▶ [WHAT TO PRODUCE]: Lines with the word "section" in them must be copied from the records below.
::::
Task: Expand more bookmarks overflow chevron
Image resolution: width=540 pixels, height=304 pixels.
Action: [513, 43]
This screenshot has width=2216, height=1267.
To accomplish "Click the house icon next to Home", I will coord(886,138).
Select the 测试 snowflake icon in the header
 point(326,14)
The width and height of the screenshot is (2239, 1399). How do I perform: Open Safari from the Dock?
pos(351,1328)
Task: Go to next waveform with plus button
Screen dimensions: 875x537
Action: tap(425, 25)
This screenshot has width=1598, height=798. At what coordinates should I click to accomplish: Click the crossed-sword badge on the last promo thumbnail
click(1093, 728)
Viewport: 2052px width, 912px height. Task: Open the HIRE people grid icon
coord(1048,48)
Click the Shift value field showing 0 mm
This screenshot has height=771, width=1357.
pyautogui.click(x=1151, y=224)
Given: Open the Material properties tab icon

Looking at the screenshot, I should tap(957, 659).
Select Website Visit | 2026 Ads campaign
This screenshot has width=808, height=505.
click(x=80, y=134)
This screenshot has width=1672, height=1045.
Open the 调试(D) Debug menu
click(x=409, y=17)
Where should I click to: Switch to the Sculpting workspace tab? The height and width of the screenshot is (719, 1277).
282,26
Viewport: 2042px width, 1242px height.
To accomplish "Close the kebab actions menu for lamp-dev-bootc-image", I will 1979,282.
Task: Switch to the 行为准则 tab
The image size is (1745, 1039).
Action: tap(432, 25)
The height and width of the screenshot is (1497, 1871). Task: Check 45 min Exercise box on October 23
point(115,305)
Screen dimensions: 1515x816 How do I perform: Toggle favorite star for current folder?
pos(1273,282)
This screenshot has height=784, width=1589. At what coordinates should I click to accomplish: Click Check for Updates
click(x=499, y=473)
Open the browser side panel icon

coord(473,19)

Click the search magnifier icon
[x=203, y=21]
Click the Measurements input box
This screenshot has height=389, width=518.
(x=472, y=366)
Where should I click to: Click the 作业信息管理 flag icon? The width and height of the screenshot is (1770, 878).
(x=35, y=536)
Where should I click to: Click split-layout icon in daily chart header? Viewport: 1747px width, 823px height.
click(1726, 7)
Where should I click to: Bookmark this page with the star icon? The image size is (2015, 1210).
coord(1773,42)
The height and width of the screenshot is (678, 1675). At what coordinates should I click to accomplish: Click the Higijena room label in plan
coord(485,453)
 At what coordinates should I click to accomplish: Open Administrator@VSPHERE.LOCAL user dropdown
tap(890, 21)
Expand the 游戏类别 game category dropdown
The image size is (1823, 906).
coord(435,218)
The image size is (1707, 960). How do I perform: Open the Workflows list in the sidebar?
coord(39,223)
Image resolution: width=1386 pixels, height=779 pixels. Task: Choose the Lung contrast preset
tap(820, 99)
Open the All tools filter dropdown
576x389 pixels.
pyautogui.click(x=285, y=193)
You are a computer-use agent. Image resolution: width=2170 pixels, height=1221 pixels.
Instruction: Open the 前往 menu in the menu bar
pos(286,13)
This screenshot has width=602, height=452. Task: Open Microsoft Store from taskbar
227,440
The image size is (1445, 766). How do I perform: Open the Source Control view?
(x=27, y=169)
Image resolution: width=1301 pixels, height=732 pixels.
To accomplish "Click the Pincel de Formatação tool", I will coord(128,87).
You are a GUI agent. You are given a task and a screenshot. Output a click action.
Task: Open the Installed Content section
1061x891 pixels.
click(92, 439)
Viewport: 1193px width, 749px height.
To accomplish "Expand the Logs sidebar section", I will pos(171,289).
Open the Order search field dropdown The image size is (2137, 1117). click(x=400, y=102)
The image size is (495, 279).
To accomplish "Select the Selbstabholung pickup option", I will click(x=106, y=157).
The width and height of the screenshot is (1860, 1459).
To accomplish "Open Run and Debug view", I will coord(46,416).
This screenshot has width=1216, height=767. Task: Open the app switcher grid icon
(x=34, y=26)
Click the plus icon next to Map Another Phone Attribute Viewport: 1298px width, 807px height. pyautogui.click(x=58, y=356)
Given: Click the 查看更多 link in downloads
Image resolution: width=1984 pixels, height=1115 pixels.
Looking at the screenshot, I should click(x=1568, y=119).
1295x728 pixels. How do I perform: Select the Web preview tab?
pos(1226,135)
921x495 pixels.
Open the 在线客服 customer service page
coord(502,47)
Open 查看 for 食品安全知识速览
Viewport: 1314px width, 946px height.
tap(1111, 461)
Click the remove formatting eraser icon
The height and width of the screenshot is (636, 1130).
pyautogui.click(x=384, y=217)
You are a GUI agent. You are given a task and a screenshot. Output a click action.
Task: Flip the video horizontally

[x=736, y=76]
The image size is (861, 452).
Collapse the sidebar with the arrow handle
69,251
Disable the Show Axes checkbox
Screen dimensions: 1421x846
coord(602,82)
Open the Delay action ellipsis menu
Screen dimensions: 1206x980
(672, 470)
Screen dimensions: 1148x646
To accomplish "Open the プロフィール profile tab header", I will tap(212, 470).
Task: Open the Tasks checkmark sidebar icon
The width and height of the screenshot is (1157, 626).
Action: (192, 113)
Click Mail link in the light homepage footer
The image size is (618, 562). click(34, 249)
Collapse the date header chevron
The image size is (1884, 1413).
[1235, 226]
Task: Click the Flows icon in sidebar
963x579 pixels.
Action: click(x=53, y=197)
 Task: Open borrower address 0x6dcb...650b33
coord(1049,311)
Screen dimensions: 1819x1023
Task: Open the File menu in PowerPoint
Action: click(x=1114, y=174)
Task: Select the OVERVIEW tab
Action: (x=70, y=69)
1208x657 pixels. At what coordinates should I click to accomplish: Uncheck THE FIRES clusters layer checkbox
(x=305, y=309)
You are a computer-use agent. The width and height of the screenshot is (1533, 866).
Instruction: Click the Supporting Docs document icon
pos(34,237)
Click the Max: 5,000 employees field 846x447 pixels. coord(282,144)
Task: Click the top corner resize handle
::::
▶ [ANSWER TO THIS TASK]:
Task: Open the Installed Content section
To accomplish "Expand the Logs sidebar section", I will pos(171,289).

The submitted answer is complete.